§ Assignment
Exactly the lines from the one with "Task: Select the" through the end of the data below must be set down, and no pictures with them.

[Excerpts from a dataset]
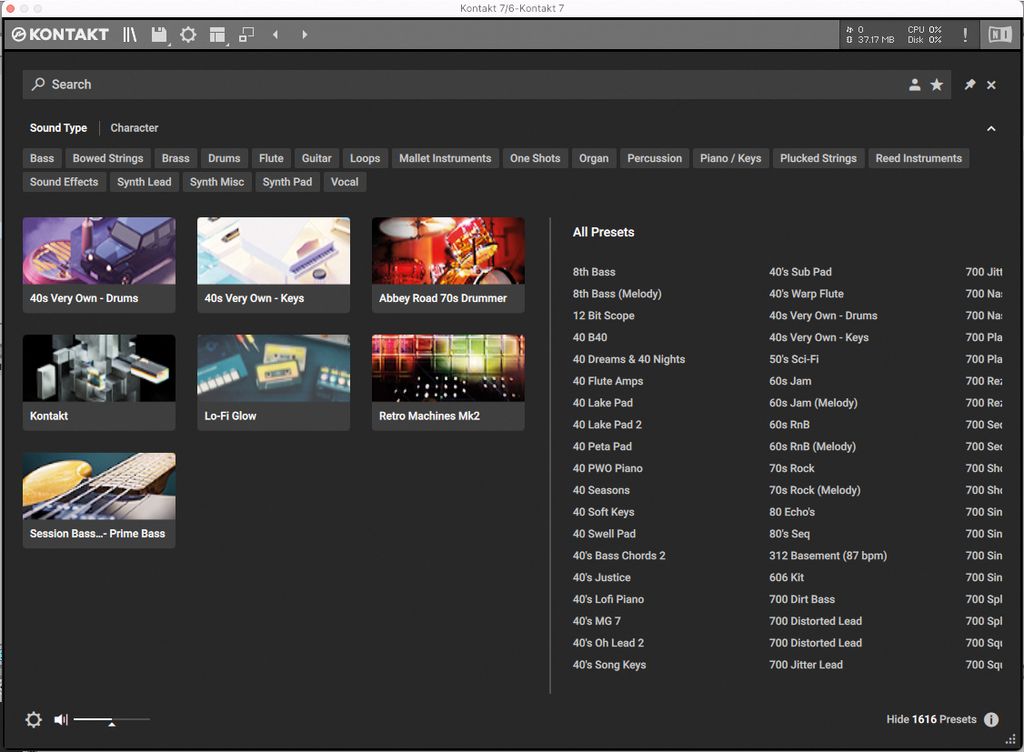
Task: Open the Kontakt settings gear in the toolbar
Action: (189, 34)
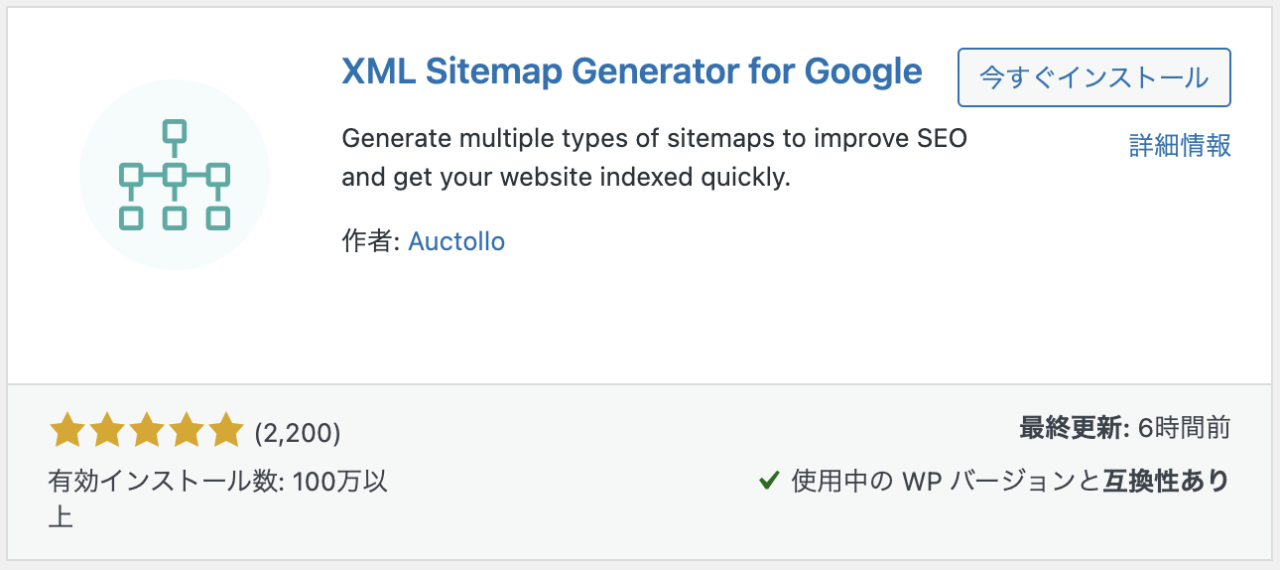Install the plugin with 今すぐインストール
The image size is (1280, 570).
(1094, 77)
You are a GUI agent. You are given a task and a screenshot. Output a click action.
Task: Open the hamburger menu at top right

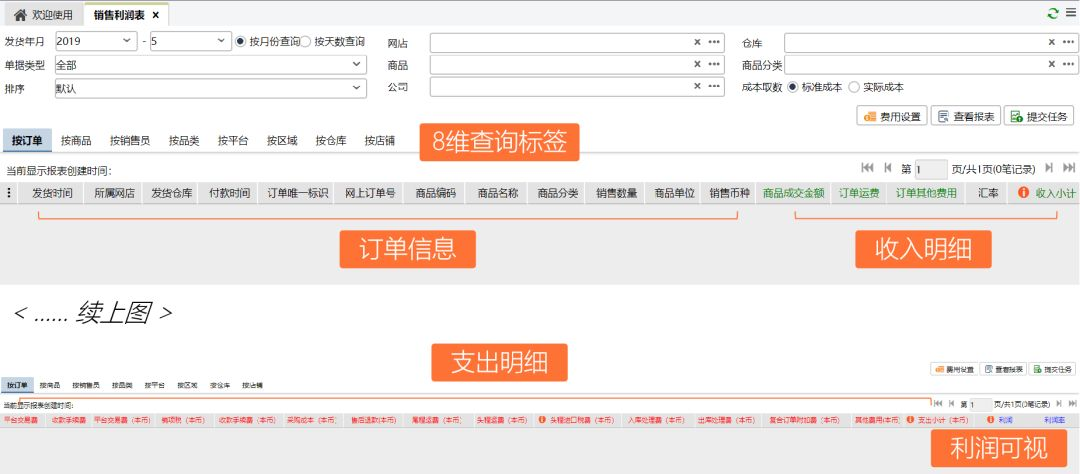(1069, 13)
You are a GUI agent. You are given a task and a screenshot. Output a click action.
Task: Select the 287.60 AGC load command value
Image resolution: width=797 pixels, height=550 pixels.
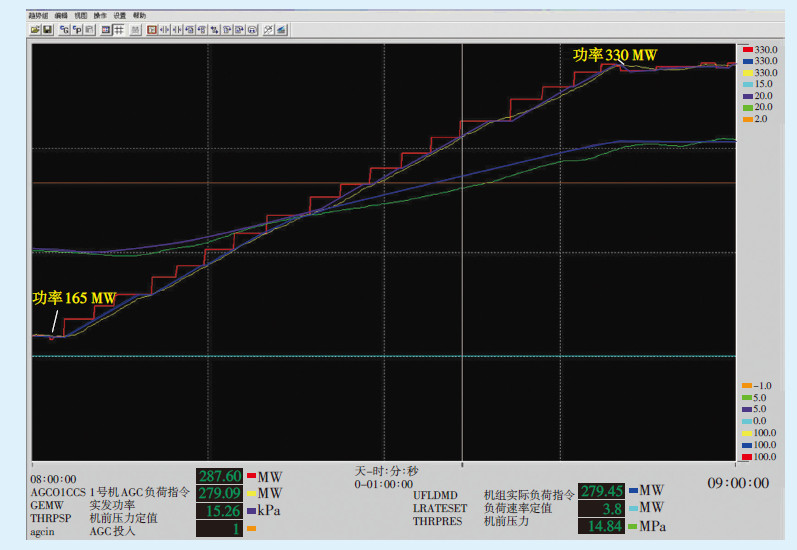click(220, 477)
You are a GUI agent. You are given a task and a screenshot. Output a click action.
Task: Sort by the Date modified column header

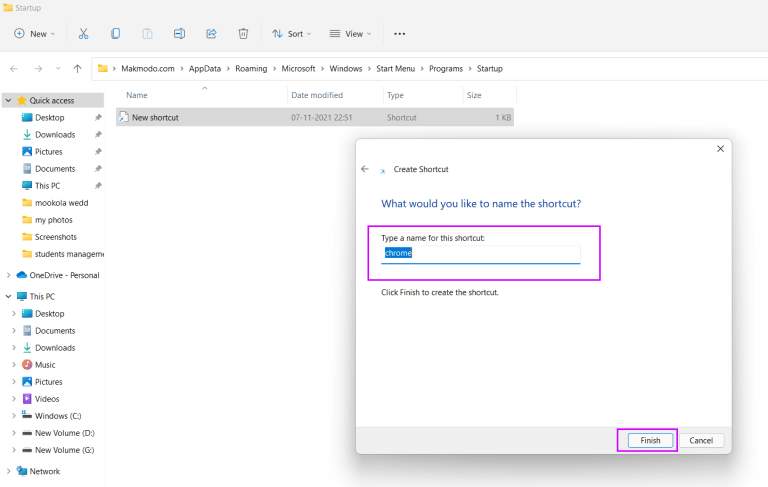pos(315,95)
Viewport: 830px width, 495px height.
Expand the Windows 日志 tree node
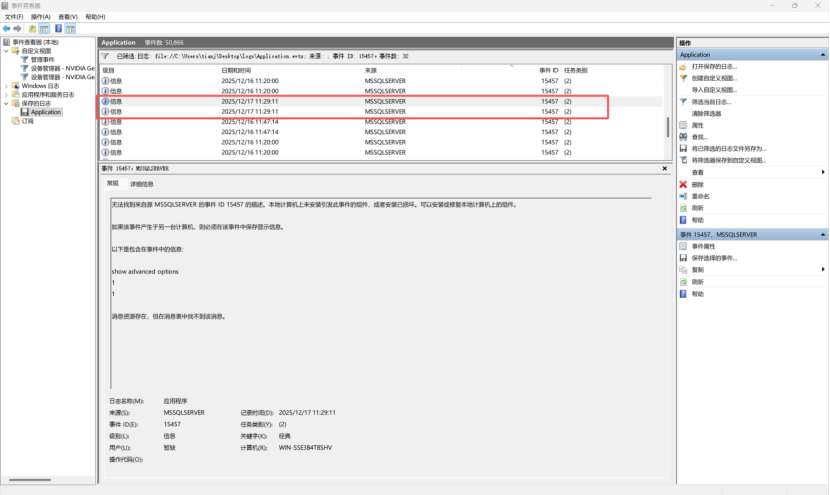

§ Task response
Task: Select the 287.60 AGC load command value
Image resolution: width=797 pixels, height=550 pixels.
click(220, 477)
You are a GUI agent. You are given a task and a screenshot. Output a click action.
Task: Sort by the Date modified column header

pos(315,95)
Viewport: 830px width, 495px height.
Expand the Windows 日志 tree node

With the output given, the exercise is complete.